Paulson & Co. was making a multi-billion dollar bet that US housing prices would decline, that these declines would be large enough to cause millions of home owners to default on their mortgages, and that these defaults would cascade through the financial system, through the CMOs assembled from countless mortgages, thereby triggering credit default swap payouts linked to lower tranches of mortgage bonds. All this would mean enormously big gains for those buying protection through the ABX.HE market. By buying protection through the ABX.HE Index, Paulson & Co. were said to be gaining synthetic exposure to the US mortgage market. The fund wasn’t hedging a bullish bet on one sector of the housing market, or some other investment strategy in corporate stocks or commodities futures with a bearish position on subprime. Rather, they were massively speculating on a crash.

Birnbaum appearing on CNBC in 2012 promoting his views about housing's 'recovery' as an asset class for investors.

Birnbaum appearing on CNBC in 2012 promoting his views about housing’s ‘recovery’ as an asset class for investors.

It was a trade that Birnbaum and a few colleagues soon convinced Goldman’s higher ups to adopt. In little time Goldman Sachs, through Birnbaum’s desk, was also betting massively against the US housing market.

### Written tasks
A – Extract from the passage on Paulson & Co.'s housing bet the words from "It was a trade" up to and including "US housing market.", unchanged.
B – Copy the lines of the records verbatim, from the line with "You are a GUI" up to and including the last line of the records.

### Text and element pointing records
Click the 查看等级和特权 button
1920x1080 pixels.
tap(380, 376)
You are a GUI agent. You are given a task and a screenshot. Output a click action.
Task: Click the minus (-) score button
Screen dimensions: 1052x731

### The replies
A –
It was a trade that Birnbaum and a few colleagues soon convinced Goldman’s higher ups to adopt. In little time Goldman Sachs, through Birnbaum’s desk, was also betting massively against the US housing market.

B –
You are a GUI agent. You are given a task and a screenshot. Output a click action.
Task: Click the minus (-) score button
Screen dimensions: 1052x731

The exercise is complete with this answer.